Well, you have basically two options,

 

a- keep playing ball

b- ignore her

 

I think most of us would avise you option B.

Once again is entirely up to you.

 

Listen, I know each case and person is different, but in a brief, what happened to me:

 

After I told her I knew and probed to her (as she never admited) she had an affair. She wanted to be by her own.

 

First round

- after a while she came back with "I realized i love you... he is not for me... I was blind..."

 

- we lived together for 2 months aprox. during that time she still met the other guy..."as a friend"...(I was going crazy as can imagine)

- went for a work trip for a week

- on my return "I realized i did not miss you... i want to be by my own..."

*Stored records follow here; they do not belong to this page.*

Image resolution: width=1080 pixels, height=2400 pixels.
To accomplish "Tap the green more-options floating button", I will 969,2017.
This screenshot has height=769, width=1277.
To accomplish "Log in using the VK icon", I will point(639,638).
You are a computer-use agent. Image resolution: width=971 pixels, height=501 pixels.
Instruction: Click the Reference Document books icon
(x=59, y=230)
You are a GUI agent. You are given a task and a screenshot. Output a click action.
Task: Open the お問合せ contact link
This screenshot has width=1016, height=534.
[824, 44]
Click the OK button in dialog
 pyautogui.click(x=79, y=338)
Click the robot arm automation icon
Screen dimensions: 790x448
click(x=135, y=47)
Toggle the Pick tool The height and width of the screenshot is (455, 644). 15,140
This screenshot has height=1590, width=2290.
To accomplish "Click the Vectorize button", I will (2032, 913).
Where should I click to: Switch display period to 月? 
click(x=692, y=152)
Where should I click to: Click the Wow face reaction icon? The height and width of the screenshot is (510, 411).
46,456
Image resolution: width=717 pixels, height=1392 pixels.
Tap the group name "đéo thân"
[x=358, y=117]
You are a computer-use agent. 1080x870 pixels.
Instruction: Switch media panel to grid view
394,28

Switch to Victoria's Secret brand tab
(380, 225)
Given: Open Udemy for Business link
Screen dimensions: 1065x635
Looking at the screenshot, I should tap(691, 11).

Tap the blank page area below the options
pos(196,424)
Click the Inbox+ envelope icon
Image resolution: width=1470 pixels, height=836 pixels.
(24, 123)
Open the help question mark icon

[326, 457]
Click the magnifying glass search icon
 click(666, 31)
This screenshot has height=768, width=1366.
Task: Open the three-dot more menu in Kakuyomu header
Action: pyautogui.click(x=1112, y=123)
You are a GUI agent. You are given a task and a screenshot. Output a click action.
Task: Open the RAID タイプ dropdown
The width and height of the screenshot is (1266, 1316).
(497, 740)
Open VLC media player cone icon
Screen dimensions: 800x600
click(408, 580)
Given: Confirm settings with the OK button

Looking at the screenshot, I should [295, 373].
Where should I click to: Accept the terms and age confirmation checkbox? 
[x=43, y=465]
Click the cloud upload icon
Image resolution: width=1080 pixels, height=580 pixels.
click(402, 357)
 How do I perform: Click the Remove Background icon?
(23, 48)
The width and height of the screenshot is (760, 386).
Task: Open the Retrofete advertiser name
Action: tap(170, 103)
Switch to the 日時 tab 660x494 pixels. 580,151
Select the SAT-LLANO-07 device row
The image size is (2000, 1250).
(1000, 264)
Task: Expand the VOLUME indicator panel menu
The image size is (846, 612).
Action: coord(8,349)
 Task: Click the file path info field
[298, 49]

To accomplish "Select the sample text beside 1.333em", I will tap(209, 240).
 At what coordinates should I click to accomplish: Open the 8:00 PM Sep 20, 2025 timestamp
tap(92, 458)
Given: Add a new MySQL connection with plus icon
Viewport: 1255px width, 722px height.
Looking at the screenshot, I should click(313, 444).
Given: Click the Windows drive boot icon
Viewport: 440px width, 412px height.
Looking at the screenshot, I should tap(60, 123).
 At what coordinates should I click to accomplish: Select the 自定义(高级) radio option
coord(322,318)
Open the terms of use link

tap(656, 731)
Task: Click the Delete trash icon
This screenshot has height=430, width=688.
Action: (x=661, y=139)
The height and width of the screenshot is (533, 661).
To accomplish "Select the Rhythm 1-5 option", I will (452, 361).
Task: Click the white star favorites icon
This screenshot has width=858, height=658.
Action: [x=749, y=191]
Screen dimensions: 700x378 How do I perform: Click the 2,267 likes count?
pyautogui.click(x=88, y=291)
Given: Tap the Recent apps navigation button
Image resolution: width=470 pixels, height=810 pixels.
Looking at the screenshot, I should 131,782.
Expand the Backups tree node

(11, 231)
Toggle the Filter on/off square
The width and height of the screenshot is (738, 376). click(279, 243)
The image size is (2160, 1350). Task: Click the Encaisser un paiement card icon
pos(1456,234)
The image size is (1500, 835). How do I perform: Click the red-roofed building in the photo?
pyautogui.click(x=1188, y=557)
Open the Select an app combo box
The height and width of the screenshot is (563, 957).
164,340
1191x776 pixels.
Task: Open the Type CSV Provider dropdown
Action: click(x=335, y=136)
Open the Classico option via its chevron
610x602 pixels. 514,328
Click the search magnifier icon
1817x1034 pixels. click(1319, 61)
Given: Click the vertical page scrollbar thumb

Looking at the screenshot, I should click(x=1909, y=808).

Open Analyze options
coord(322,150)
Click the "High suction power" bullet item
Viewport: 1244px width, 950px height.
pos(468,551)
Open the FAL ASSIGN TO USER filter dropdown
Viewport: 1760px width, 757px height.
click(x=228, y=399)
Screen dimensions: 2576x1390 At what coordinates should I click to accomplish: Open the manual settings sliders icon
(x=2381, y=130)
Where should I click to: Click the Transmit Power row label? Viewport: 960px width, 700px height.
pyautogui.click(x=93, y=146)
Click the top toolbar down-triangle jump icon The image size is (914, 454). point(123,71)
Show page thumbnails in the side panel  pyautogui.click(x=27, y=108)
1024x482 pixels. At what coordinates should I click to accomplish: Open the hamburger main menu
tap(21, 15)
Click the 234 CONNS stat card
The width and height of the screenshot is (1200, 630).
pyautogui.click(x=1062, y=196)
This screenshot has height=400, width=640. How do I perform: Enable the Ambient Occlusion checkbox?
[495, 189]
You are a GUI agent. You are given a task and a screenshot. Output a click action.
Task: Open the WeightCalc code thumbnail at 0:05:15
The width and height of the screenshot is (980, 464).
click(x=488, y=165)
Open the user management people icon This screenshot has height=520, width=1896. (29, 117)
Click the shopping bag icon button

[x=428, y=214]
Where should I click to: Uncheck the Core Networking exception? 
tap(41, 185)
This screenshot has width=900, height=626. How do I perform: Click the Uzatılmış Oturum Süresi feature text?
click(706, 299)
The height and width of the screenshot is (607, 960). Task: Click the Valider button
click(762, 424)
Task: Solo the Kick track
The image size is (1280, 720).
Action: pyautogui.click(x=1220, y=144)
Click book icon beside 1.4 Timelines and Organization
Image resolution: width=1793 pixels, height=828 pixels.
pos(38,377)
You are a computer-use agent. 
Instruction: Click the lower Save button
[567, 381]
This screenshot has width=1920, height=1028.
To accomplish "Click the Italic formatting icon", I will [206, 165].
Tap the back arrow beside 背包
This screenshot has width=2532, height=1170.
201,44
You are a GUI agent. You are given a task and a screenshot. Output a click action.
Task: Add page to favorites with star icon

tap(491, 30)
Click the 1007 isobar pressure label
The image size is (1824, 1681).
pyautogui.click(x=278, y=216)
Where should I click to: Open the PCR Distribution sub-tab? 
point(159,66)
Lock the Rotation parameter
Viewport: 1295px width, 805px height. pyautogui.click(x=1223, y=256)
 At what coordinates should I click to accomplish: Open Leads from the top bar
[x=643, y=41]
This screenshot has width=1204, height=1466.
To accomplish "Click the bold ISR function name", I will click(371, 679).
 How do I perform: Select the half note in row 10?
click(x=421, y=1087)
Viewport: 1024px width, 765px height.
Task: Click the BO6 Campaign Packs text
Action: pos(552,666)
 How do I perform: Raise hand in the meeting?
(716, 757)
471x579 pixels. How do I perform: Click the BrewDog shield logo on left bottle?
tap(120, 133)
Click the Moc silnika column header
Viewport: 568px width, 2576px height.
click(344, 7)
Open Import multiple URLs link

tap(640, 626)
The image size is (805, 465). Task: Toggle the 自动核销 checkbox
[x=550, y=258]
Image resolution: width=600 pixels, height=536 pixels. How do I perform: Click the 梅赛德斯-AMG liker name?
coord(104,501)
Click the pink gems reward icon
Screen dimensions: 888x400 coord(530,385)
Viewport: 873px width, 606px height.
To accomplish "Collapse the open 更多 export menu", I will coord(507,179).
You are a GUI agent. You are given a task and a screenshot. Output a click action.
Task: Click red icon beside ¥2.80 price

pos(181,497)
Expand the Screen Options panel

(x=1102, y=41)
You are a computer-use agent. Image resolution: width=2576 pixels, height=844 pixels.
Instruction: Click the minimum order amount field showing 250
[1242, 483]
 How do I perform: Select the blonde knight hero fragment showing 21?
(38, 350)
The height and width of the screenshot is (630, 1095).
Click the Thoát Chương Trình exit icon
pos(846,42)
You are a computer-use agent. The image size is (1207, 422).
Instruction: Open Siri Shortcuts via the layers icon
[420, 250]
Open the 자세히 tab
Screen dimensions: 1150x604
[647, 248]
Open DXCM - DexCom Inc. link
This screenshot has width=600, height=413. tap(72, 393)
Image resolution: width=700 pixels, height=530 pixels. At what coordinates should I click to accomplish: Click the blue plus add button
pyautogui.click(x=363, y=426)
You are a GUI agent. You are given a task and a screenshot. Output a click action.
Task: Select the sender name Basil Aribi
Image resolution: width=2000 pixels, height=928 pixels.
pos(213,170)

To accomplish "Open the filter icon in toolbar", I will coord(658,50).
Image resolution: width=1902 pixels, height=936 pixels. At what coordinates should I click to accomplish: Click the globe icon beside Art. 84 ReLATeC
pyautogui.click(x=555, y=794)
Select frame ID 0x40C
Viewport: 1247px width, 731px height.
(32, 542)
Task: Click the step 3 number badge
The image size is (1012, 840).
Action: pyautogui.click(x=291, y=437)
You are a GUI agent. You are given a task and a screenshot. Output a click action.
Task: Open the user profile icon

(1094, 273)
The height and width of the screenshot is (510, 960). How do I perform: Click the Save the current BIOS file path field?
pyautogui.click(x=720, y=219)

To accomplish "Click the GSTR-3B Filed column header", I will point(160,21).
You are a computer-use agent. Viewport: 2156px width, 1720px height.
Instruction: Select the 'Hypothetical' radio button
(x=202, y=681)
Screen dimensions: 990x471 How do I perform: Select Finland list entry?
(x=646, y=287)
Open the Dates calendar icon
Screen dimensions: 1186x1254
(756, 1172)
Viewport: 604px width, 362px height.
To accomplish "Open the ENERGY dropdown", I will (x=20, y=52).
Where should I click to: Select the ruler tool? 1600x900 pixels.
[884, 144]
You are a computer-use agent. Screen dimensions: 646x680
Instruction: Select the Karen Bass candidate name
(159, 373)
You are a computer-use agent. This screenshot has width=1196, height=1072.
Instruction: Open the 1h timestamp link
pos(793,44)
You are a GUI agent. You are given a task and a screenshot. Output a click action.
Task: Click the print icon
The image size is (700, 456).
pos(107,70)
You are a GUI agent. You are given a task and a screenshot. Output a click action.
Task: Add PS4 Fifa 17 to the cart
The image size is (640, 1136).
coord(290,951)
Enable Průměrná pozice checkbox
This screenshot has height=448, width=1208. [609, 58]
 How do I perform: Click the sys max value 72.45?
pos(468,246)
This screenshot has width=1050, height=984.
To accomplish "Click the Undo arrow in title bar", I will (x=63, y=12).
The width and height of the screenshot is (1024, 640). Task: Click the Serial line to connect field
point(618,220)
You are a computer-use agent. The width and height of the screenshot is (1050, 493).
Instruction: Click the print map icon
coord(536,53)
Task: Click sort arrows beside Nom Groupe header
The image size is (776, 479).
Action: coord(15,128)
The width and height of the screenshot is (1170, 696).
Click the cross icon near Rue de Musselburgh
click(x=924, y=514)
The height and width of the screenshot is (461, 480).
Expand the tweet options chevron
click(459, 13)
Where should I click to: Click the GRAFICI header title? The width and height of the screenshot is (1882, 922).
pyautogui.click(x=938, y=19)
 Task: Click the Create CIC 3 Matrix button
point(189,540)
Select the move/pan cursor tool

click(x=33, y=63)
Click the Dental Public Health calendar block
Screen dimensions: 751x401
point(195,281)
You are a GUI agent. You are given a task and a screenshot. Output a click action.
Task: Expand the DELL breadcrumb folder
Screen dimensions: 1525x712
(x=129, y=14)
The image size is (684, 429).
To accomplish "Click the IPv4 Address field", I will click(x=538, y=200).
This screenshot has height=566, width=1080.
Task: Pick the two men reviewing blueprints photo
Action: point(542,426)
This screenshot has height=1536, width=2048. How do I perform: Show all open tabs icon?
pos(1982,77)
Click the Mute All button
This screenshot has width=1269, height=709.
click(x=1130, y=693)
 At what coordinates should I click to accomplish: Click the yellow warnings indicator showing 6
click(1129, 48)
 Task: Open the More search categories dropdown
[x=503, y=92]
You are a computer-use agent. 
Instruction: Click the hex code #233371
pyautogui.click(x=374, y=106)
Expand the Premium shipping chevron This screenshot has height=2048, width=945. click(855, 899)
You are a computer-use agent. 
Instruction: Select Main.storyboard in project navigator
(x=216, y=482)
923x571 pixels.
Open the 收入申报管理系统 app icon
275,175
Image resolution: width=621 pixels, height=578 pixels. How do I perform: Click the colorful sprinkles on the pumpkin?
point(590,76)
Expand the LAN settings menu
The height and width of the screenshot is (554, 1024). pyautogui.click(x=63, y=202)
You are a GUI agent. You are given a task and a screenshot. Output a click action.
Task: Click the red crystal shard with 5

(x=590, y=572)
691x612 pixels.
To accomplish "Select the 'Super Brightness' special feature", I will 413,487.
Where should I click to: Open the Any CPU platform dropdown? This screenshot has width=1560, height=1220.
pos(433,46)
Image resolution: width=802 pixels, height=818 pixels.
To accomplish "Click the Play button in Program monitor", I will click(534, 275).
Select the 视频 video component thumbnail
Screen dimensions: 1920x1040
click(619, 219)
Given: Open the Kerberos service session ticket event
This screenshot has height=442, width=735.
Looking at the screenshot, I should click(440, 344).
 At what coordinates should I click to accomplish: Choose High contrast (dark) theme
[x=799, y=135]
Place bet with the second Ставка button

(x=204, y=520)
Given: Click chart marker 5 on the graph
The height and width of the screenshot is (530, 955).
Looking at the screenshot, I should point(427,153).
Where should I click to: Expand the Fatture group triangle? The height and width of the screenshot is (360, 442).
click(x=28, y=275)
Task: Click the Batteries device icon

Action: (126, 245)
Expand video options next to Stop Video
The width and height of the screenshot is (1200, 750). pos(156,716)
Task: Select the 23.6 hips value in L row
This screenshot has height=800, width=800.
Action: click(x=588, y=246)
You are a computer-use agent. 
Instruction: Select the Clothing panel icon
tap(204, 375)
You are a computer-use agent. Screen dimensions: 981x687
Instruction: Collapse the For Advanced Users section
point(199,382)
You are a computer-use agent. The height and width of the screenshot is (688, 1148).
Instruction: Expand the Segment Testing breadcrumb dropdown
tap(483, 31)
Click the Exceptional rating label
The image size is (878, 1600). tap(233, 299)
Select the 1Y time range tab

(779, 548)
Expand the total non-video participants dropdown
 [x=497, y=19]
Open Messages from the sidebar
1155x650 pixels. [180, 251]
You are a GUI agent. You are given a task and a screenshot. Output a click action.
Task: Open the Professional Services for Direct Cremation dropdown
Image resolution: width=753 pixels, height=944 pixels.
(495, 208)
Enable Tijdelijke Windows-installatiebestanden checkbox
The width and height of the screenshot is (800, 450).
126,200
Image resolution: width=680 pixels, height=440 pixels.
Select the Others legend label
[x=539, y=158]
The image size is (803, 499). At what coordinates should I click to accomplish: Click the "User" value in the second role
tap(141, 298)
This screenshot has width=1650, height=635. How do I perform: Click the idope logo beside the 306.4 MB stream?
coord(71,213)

- to make it funnier that was last Xmas and she had her family over and took her "friend" for the sky trip we planned for weeks (to show you how selfish and unrespectful can people be)

 

Second Round

- first weeks of January. She begged: "could not live without me... she loved me....she missed me..."

- silly me i WANTED to believe it. Although her actions showed no sort of love or respect towards me at all. I was blind and belived what I wanted to hear and not what was obvious to see.

- obviously 7 weeks later she came out with a silly excuse to be "alone" and 4 days later was living with her new "friend"

 

Bottom line and my conclusions:

- one can say whatever they wish.

- though one should be able to read ACTIONS and not only words

- I played ball for as long as I denied myself which was the REALLITY

- playing this game only helped me to extend my own via crucis for several months

- if my ex really meant any of her words, she would have known what TO DO. Which was first thing to get rid of her affair. She never did.

 

As I do not wish anyone to go through something similar i went to that I am teling you that.

I know your heart is telling you some things (that is why you ask "what should I do") and your mind is telling you something else.

 

Once again, learn to read the actions and not only the words....(my humble suggestion that would have saved me months of saddness, lots of crying, plenty of insecurity, angerness...and all the things come associated with it that you already know).

 

 

 

BTW, if you reply to that sms i am of the opinion that you are only showing lack of respect to yourself, weakness and that she can get you back whenever she wants.

 

NC.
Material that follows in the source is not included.